Work instruction
A verbatim copy is needed of the lines below from the one containing "Impostazioni cookie (110, 1354)" up to and including the one containing "Watch (38, 2050)", excluding pictures.

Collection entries

··········

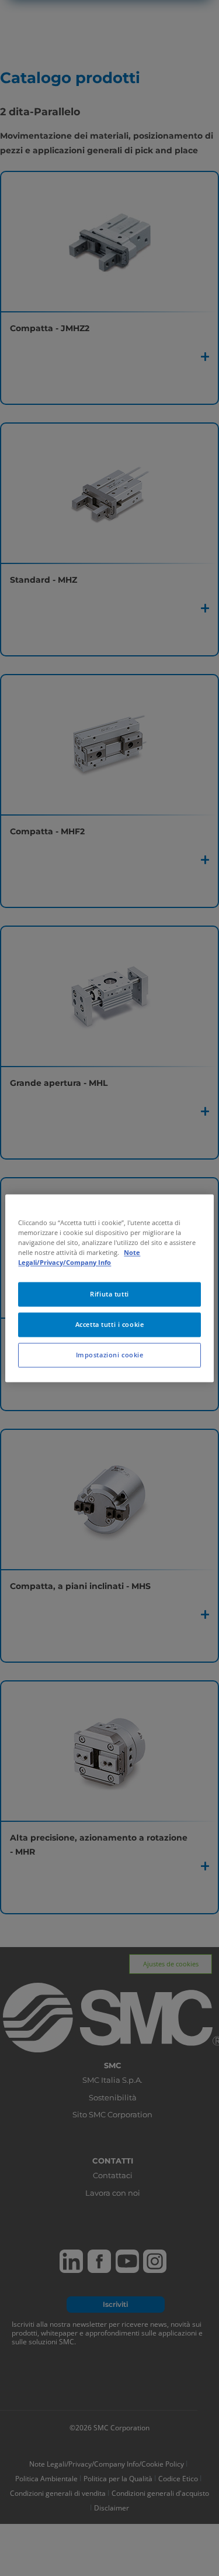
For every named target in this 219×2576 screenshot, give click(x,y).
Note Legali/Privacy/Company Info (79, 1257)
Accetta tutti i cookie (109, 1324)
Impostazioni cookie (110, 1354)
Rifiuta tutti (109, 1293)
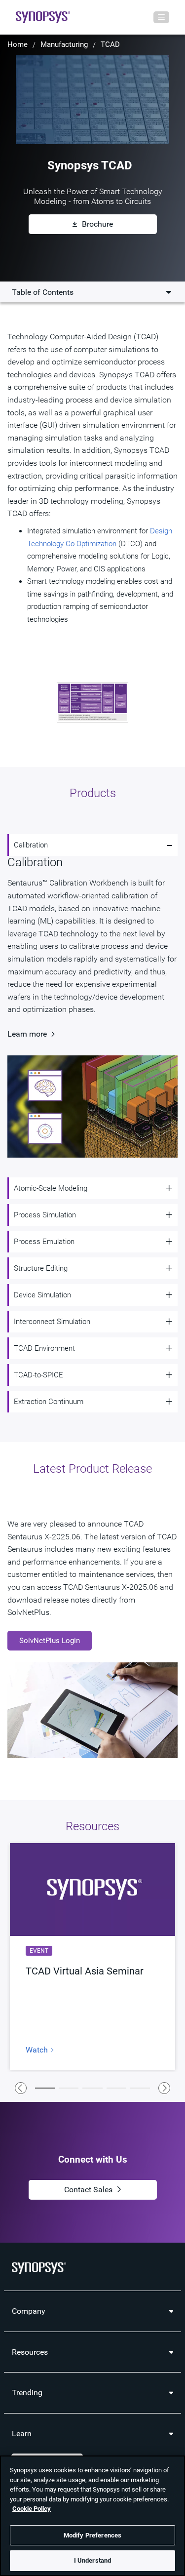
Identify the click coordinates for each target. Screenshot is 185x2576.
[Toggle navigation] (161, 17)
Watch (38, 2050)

··········

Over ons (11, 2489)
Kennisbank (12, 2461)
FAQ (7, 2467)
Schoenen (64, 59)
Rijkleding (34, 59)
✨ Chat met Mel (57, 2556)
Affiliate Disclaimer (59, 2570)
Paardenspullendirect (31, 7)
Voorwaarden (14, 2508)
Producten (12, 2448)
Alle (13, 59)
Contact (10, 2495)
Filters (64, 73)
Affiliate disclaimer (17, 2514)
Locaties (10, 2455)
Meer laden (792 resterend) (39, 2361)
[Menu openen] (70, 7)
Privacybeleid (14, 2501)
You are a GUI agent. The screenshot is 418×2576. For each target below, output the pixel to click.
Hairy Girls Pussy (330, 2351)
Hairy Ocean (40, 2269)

··········

Output for this task
Impostazioni cookie (110, 1354)
Rifiuta tutti (109, 1293)
Identify the click coordinates for each target. Screenshot is 185x2576.
[Toggle navigation] (161, 17)
Watch (38, 2050)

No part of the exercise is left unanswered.